::: INPUT

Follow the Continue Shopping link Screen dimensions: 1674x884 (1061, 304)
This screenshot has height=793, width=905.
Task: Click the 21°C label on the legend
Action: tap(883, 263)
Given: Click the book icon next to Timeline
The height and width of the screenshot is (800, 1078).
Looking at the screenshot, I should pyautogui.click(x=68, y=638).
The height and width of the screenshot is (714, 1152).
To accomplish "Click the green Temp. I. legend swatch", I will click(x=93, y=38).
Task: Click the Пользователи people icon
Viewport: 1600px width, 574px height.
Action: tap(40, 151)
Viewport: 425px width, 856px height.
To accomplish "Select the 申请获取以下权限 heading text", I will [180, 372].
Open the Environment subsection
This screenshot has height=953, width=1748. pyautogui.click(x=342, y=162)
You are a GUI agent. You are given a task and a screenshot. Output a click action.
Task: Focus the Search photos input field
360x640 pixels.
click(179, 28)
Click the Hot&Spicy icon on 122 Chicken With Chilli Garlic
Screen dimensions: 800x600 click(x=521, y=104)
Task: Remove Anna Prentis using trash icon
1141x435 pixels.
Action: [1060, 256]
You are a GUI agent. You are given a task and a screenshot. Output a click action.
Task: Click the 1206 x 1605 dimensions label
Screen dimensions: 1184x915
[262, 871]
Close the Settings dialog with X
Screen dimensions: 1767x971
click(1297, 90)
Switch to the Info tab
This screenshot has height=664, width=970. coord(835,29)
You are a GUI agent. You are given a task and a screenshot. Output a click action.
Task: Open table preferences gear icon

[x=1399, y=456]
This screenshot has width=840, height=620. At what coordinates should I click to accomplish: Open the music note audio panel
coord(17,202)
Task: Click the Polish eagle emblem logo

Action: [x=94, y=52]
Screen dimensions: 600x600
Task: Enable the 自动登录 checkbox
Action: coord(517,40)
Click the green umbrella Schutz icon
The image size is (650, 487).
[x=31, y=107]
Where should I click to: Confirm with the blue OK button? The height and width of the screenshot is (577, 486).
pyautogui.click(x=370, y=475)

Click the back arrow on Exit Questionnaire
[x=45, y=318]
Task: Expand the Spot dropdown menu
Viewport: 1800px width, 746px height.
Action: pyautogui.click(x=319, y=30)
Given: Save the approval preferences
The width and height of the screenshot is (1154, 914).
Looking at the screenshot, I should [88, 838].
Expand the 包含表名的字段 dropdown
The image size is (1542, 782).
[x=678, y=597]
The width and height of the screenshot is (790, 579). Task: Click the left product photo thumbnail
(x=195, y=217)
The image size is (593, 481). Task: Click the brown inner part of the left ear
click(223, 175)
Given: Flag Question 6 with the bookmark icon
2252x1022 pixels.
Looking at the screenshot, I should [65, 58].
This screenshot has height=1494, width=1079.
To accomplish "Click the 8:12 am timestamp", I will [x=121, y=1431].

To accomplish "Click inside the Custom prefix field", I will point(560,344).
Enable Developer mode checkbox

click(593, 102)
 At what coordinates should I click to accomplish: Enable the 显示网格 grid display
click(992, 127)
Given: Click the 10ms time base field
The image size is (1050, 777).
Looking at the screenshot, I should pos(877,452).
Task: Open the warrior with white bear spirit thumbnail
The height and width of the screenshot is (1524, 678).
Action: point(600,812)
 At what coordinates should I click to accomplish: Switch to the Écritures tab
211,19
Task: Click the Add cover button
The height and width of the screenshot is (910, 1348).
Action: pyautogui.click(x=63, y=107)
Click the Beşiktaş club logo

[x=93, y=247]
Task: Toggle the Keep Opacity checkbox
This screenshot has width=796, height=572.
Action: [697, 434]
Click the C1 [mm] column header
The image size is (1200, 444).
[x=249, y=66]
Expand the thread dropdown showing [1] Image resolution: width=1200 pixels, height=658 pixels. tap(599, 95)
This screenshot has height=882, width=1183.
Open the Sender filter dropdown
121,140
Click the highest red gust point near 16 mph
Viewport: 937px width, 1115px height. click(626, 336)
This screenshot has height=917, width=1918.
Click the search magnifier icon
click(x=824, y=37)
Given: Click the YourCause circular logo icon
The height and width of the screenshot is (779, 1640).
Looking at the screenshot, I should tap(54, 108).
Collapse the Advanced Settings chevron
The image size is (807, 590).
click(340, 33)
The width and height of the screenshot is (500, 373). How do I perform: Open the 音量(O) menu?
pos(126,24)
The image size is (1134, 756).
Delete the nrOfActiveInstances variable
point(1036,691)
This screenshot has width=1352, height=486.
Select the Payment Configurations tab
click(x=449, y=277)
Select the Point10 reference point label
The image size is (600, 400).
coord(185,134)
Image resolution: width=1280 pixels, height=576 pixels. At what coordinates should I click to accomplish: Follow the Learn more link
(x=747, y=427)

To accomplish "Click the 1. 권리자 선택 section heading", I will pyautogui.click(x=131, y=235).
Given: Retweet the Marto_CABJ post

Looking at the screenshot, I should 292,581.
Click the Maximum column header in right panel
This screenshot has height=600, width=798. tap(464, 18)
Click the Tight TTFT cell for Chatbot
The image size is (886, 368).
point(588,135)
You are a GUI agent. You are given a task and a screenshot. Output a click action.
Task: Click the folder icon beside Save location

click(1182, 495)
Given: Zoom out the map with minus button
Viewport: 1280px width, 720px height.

::::::

- [WHAT YOU NEED TO DO]:
Write all the entries out again exactly as they are.

- [RESPONSE TO THIS TASK]:
Follow the Continue Shopping link Screen dimensions: 1674x884 (1061, 304)
This screenshot has height=793, width=905.
Task: Click the 21°C label on the legend
Action: tap(883, 263)
Given: Click the book icon next to Timeline
The height and width of the screenshot is (800, 1078).
Looking at the screenshot, I should pyautogui.click(x=68, y=638).
The height and width of the screenshot is (714, 1152).
To accomplish "Click the green Temp. I. legend swatch", I will click(x=93, y=38).
Task: Click the Пользователи people icon
Viewport: 1600px width, 574px height.
Action: tap(40, 151)
Viewport: 425px width, 856px height.
To accomplish "Select the 申请获取以下权限 heading text", I will [180, 372].
Open the Environment subsection
This screenshot has height=953, width=1748. pyautogui.click(x=342, y=162)
You are a GUI agent. You are given a task and a screenshot. Output a click action.
Task: Focus the Search photos input field
360x640 pixels.
click(179, 28)
Click the Hot&Spicy icon on 122 Chicken With Chilli Garlic
Screen dimensions: 800x600 click(x=521, y=104)
Task: Remove Anna Prentis using trash icon
1141x435 pixels.
Action: [1060, 256]
You are a GUI agent. You are given a task and a screenshot. Output a click action.
Task: Click the 1206 x 1605 dimensions label
Screen dimensions: 1184x915
[262, 871]
Close the Settings dialog with X
Screen dimensions: 1767x971
click(1297, 90)
Switch to the Info tab
This screenshot has height=664, width=970. coord(835,29)
You are a GUI agent. You are given a task and a screenshot. Output a click action.
Task: Open table preferences gear icon

[x=1399, y=456]
This screenshot has width=840, height=620. At what coordinates should I click to accomplish: Open the music note audio panel
coord(17,202)
Task: Click the Polish eagle emblem logo

Action: [x=94, y=52]
Screen dimensions: 600x600
Task: Enable the 自动登录 checkbox
Action: coord(517,40)
Click the green umbrella Schutz icon
The image size is (650, 487).
[x=31, y=107]
Where should I click to: Confirm with the blue OK button? The height and width of the screenshot is (577, 486).
pyautogui.click(x=370, y=475)

Click the back arrow on Exit Questionnaire
[x=45, y=318]
Task: Expand the Spot dropdown menu
Viewport: 1800px width, 746px height.
Action: pyautogui.click(x=319, y=30)
Given: Save the approval preferences
The width and height of the screenshot is (1154, 914).
Looking at the screenshot, I should [88, 838].
Expand the 包含表名的字段 dropdown
The image size is (1542, 782).
[x=678, y=597]
The width and height of the screenshot is (790, 579). Task: Click the left product photo thumbnail
(x=195, y=217)
The image size is (593, 481). Task: Click the brown inner part of the left ear
click(223, 175)
Given: Flag Question 6 with the bookmark icon
2252x1022 pixels.
Looking at the screenshot, I should [65, 58].
This screenshot has height=1494, width=1079.
To accomplish "Click the 8:12 am timestamp", I will [x=121, y=1431].

To accomplish "Click inside the Custom prefix field", I will point(560,344).
Enable Developer mode checkbox

click(593, 102)
 At what coordinates should I click to accomplish: Enable the 显示网格 grid display
click(992, 127)
Given: Click the 10ms time base field
The image size is (1050, 777).
Looking at the screenshot, I should pos(877,452).
Task: Open the warrior with white bear spirit thumbnail
The height and width of the screenshot is (1524, 678).
Action: point(600,812)
 At what coordinates should I click to accomplish: Switch to the Écritures tab
211,19
Task: Click the Add cover button
The height and width of the screenshot is (910, 1348).
Action: pyautogui.click(x=63, y=107)
Click the Beşiktaş club logo

[x=93, y=247]
Task: Toggle the Keep Opacity checkbox
This screenshot has width=796, height=572.
Action: [697, 434]
Click the C1 [mm] column header
The image size is (1200, 444).
[x=249, y=66]
Expand the thread dropdown showing [1] Image resolution: width=1200 pixels, height=658 pixels. tap(599, 95)
This screenshot has height=882, width=1183.
Open the Sender filter dropdown
121,140
Click the highest red gust point near 16 mph
Viewport: 937px width, 1115px height. click(626, 336)
This screenshot has height=917, width=1918.
Click the search magnifier icon
click(x=824, y=37)
Given: Click the YourCause circular logo icon
The height and width of the screenshot is (779, 1640).
Looking at the screenshot, I should tap(54, 108).
Collapse the Advanced Settings chevron
The image size is (807, 590).
click(340, 33)
The width and height of the screenshot is (500, 373). How do I perform: Open the 音量(O) menu?
pos(126,24)
The image size is (1134, 756).
Delete the nrOfActiveInstances variable
point(1036,691)
This screenshot has width=1352, height=486.
Select the Payment Configurations tab
click(x=449, y=277)
Select the Point10 reference point label
The image size is (600, 400).
coord(185,134)
Image resolution: width=1280 pixels, height=576 pixels. At what coordinates should I click to accomplish: Follow the Learn more link
(x=747, y=427)

To accomplish "Click the 1. 권리자 선택 section heading", I will pyautogui.click(x=131, y=235).
Given: Retweet the Marto_CABJ post

Looking at the screenshot, I should 292,581.
Click the Maximum column header in right panel
This screenshot has height=600, width=798. tap(464, 18)
Click the Tight TTFT cell for Chatbot
The image size is (886, 368).
point(588,135)
You are a GUI agent. You are given a task and a screenshot. Output a click action.
Task: Click the folder icon beside Save location

click(1182, 495)
Given: Zoom out the map with minus button
Viewport: 1280px width, 720px height.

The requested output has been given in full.